Sejarah Ahlussunnah waljamaah Generasi Pertama
sejarah ahlusunnah waljamaah |
Persoalan yang timbul dalam
pertikaian antara Muawiyah dan Ali dijelaskan Ahmad Baso, Sebagai berikut:
“Muncul soal baru siapa yang benar di antara
pihak-pihak yang bertikai. Siapakah yang bertanggung jawab atas pembunuhan
Utsman, Ali ataukah Muawiyah? Siapakah yang bersalah kasus konflik antara Ali
dan Muawiyah? Kalau salah satunya ada yang benar, apakah yang lainnya dianggap
berdosa? Patutkah para sahabat dianggap berdosa? Lalu siapakah yang menentukan
orang ini beriman dan yang lain berdosa? Bagaimana mengukurnya?
Pertanyaan-pertanyaan seperti ini membuat masing-masing pihak saling melempar
tuduhan dan kesalahan, dan bahkan mulai mempermainkan sejumlah hadis untuk
mendukung kepentingan kelompok mereka sendiri…”[3]

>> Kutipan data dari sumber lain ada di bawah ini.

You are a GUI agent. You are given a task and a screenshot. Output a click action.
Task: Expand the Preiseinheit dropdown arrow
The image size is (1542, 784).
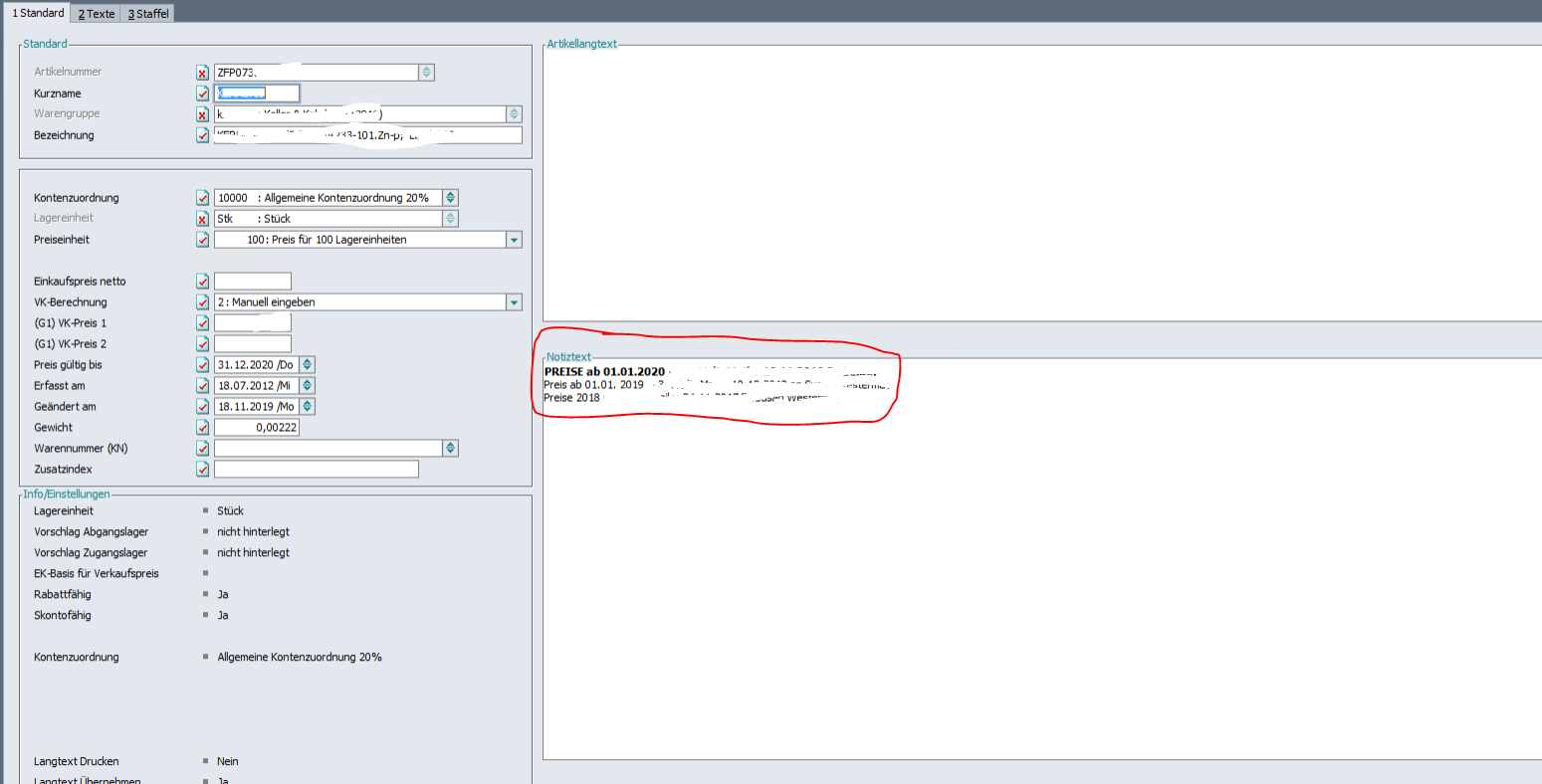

Peristiwa tahkim antara Muawiyah dan Ali bin Abi
Thalib menyisakan persoalan politik panjang hingga teologi seperti Sunni,
Syi’ah, Khawarij, Mu’tazilah, Murjiah, Jabariyah, dan
Qodariyah beserta pandangan politik masing-masing kelompok hingga terbentuknya
corak politik Islam seperti pada era kontemporer.[4] Peristiwa tahkim (mediasi) dengan mengacungkan Al
Qur’an terjadi ketika Muawwiyah hampir dikalahkan pasukan Ali. Ali yang
terkenal warra (hati-hati dalam
beribadah) lebih memilih tahkim
meskipun harus menunda kemenangan. yang terjadi berikutnya adalah strategi Abu
Musa Al Asy’ari sebagai duta tahkim
dari Muawiyah yang menyebabkan naiknya Muawiyah menjadi khalifah, menggantikan
Ali.
[1] Hal ini ditegaskan
dalam hadis Nabi, “umatku akan terpecah menjadi 73 golongan,
hanya satu golongan yang selamat, dan yang lain binasa, ditanya: siapakah golongan yang selalmat itu? Rasul menjawab: ahlussunnah wal Jama‘ah , ditanya: apakah ahlussunnah wal Jama‘ah itu? Rasul menjawab: yang mengikuti sunnahku dan sunnah sahabatku.” (HR Ibnu
Majjah). AN. Nuril Huda, dkk, Ahlusunnah waljamaah (aswaja) menjawab
Persoalan Tradisi dan kekinian, hal.
17
[3]
Ahmad Baso, NU Studies, Pergolakan pemikiran antara Fundamentalisme Islam
dengan Fundamentalisme Neoliberal, hal. 67
[4] Sunni merupakan
nama lain dari ahlussunnah wal jamaah, syiah merupakan sebutan bagi kelompok
pendukung Ali (shi’at Ali), Khawarij merupakan kelompok oposisi yang keluar
dari barisan pendukung Ali dan tidak pula mendukung Muawiyah, Aliran Murji’ah, merupakan kelompok yang abstain terhadap konflik antar
sahabat nabi dan memilih untuk menunda keputusan dan menunggu keputusan Allah. Aliran mu’tazilah, merupakan
kelompok mengasingkan diri dari politik, serta selalu menggunakan pendekatan
rasional dalam memecahkan masalah teologis.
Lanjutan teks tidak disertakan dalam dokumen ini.